Segment Open

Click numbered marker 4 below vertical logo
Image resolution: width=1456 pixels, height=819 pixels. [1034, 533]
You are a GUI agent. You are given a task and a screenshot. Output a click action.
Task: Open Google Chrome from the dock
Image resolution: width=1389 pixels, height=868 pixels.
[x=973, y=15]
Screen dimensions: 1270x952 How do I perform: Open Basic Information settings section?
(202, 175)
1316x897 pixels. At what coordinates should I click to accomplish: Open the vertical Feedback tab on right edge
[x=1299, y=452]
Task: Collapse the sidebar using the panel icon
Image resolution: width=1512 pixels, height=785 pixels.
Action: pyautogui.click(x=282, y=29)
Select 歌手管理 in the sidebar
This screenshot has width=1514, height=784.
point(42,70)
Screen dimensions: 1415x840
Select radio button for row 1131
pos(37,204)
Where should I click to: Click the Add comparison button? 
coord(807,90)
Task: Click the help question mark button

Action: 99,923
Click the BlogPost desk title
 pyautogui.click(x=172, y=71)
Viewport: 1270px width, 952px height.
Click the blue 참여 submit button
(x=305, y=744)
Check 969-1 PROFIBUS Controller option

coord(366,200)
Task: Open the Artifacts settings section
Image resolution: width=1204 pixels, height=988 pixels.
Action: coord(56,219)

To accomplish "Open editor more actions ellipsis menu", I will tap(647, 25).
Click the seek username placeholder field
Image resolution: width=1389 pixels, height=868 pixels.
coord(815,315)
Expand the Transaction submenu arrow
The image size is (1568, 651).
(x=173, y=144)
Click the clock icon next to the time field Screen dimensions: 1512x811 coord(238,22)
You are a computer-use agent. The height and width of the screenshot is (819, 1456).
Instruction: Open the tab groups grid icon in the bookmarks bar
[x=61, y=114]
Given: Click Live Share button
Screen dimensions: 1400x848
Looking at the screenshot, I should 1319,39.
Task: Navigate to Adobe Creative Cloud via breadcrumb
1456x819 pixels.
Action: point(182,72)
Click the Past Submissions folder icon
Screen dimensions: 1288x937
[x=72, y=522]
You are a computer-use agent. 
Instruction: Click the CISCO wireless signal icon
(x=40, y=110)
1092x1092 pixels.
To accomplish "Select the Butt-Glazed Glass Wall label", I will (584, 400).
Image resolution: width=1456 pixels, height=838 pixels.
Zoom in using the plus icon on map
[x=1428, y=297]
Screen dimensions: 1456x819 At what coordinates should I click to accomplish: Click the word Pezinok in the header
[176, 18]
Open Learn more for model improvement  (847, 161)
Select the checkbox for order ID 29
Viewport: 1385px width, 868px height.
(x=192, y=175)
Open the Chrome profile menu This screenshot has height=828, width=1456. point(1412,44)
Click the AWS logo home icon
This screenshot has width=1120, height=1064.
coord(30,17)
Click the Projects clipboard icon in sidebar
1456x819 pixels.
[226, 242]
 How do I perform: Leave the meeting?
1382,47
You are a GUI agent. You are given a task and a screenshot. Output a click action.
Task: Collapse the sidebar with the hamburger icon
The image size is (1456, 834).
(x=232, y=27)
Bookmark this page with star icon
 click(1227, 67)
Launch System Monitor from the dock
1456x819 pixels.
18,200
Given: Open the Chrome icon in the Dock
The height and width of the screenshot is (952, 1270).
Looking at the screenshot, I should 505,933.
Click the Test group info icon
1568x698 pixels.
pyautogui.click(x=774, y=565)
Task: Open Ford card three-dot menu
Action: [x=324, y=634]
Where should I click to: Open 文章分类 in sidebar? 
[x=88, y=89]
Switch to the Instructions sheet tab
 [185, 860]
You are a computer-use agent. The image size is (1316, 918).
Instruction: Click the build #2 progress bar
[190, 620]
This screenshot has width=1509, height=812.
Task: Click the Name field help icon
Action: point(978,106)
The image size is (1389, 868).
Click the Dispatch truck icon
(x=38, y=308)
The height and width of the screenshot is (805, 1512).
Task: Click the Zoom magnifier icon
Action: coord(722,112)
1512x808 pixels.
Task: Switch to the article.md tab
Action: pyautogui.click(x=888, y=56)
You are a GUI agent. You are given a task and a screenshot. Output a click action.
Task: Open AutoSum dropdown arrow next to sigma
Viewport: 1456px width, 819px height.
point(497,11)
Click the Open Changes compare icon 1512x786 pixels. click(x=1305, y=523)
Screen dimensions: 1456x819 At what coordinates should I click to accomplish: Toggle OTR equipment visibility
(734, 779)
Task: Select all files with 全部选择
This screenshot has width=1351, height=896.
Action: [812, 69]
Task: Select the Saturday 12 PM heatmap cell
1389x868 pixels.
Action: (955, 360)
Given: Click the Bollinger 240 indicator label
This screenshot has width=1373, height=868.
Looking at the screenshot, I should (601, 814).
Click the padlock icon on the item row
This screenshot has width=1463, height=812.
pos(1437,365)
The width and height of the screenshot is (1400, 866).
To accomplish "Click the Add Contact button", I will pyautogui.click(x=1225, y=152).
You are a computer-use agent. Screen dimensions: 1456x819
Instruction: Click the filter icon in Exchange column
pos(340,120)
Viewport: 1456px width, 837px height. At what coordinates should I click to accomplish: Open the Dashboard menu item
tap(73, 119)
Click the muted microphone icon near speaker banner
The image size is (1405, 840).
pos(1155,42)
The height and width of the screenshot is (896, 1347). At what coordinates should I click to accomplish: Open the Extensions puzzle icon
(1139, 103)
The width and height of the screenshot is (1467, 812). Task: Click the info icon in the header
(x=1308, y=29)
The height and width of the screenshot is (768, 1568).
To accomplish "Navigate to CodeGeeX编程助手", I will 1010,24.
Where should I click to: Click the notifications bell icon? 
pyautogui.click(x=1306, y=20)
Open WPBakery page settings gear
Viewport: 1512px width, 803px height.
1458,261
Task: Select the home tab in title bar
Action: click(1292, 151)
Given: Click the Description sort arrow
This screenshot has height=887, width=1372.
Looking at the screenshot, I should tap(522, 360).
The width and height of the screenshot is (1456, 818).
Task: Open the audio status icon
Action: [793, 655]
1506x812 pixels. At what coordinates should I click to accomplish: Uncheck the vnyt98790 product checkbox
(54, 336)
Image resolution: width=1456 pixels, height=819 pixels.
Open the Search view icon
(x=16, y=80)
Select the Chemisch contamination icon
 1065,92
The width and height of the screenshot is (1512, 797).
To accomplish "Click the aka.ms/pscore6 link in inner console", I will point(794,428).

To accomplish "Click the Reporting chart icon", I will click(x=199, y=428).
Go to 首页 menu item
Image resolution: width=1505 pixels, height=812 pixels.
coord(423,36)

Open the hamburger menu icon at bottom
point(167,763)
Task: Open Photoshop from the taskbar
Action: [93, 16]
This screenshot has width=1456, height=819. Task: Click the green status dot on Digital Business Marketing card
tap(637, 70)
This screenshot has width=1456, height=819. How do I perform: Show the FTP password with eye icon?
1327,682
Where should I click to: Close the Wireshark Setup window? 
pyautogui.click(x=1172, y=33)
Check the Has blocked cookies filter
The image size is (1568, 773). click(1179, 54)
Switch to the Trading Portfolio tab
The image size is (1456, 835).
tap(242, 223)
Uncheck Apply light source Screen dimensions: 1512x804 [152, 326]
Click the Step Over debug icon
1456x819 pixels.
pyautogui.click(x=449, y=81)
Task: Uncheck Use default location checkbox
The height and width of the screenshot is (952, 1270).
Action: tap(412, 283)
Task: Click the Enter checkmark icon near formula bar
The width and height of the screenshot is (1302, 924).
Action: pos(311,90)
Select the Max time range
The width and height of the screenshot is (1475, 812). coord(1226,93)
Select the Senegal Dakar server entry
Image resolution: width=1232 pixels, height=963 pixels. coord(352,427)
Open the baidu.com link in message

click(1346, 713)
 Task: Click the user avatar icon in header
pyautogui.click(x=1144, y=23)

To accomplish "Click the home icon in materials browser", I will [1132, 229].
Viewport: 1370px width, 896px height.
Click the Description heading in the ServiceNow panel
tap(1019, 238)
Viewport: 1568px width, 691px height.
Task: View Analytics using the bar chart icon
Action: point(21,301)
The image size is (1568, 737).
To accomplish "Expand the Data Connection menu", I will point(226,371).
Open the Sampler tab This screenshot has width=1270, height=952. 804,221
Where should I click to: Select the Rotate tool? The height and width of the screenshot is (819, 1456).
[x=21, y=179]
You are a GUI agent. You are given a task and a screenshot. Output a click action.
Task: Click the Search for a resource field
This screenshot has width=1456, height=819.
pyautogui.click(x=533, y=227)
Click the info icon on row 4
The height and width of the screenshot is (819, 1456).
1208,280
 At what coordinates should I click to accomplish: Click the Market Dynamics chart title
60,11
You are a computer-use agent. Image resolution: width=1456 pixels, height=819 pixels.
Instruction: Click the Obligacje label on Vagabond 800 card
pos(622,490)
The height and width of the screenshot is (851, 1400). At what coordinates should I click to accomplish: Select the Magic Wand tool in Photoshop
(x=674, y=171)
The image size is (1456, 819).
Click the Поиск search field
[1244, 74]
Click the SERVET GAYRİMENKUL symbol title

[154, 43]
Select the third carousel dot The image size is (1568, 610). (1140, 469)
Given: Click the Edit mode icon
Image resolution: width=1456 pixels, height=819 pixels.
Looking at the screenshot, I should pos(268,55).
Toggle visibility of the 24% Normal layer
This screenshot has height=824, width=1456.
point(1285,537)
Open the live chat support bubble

Segment Closed

• Task prompt
Please set down again, word for word, only the lines from the start of the entries through the line with "Task: Open Google Chrome from the dock", both ends included.

• Task output
Click numbered marker 4 below vertical logo
Image resolution: width=1456 pixels, height=819 pixels. [1034, 533]
You are a GUI agent. You are given a task and a screenshot. Output a click action.
Task: Open Google Chrome from the dock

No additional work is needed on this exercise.